Claymore mines and booby traps blanketed South Vietnam during the war and wreaked havoc on U.S. soldiers.
Many of those young men who suffered horrifying wounds were treated in emergency setups by some of the nearly 10,000 women, a majority of them nurses, who also served in uniform. It was traumatizing for the wounded soldiers and those who treated them, said former Army nurse Mary Powell.
Powell, a Vietnam veteran, shared her storiesTuesday in the Bayley Room at a lecture titled “Our War in Vietnam,” sponsored by Ohio Wesleyan’s College of Republicans and Young Democratic Socialists of America.
Powell said she became an Army nurse when she was 23. As a native New Yorker, Powell attended Columbia University School of Nursing and graduated in 1969. During her senior year, she was unable to pay tuition. At that time, the Army needed nurses and offered to provide financial assistance with a two-year commitment to serve after graduation.

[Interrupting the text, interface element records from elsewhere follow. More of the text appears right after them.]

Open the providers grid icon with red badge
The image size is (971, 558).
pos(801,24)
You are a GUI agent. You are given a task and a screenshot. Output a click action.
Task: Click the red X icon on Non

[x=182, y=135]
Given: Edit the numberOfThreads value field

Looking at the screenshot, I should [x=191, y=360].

Powell became an internal medicine nurse and was stationed at the 24th Evacuation Hospital at Long Binh for a year beginning in November 1970.
Powell said she can speak about her experiences today only because she worked in internal medicine, not in emergency medicine.

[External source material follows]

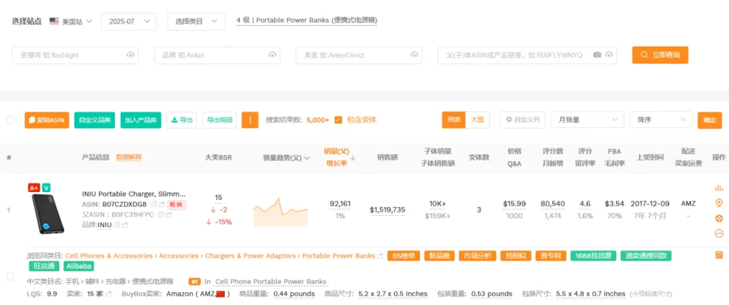The height and width of the screenshot is (305, 729).
Task: Click the location pin icon in operations column
Action: 719,203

“Every nurse I knew in Vietnam who worked in surgery … is on 100% disability for PTSD,” Powell said, “One of the nurses who is on 100% PTSD, my friend Nancy, was in the room next to me. The first day she was assigned to neurosurgery, she took care of a 19-year-old without a face.”

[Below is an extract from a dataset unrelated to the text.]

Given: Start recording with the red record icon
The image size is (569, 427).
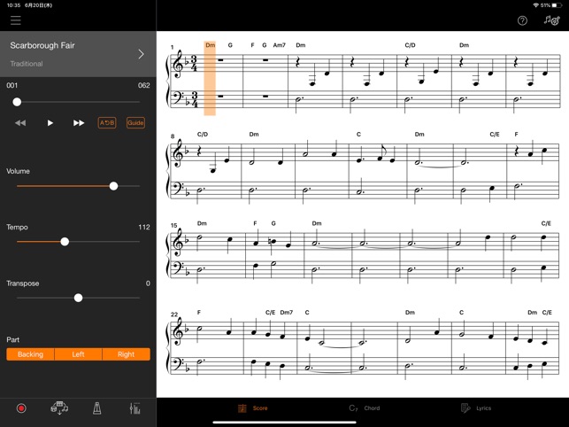Looking at the screenshot, I should point(21,408).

Only two percent of the soldiers admitted to emergency treatment died, but the rest were in horrifying conditions, Powell said. It was routine for nurses to avoid admitting feelings toward the soldiers and about the war.
“When we say goodbye to the guys we would say goodbye, good luck, and we’d shut down on feelings,” Powell said.
About 15 students and staff members attended the lecture. Powell avoided speaking to the audience with a traditional mic and podium and instead herded everyone into a circle to engage in a more personal conversation.
Sophomore Jacob Delight said, “I came to this event because I was interested in joining YDSA. I hadn’t heard about Vietnam on a personal level. So it was interesting to be able to put a face to it.”
Senior Amanda Hays, played a big role in planning the event.
“It was great, she was a wonderful speaker. It’s important to hear these people’s stories while they’re still around,” Hays said.
YDSA meets at 7 p.m. Saturday in Stuyvesant Hall’s Fishbowl; College Republicans meet at 8 p.m. Wednesday in Welch Hall.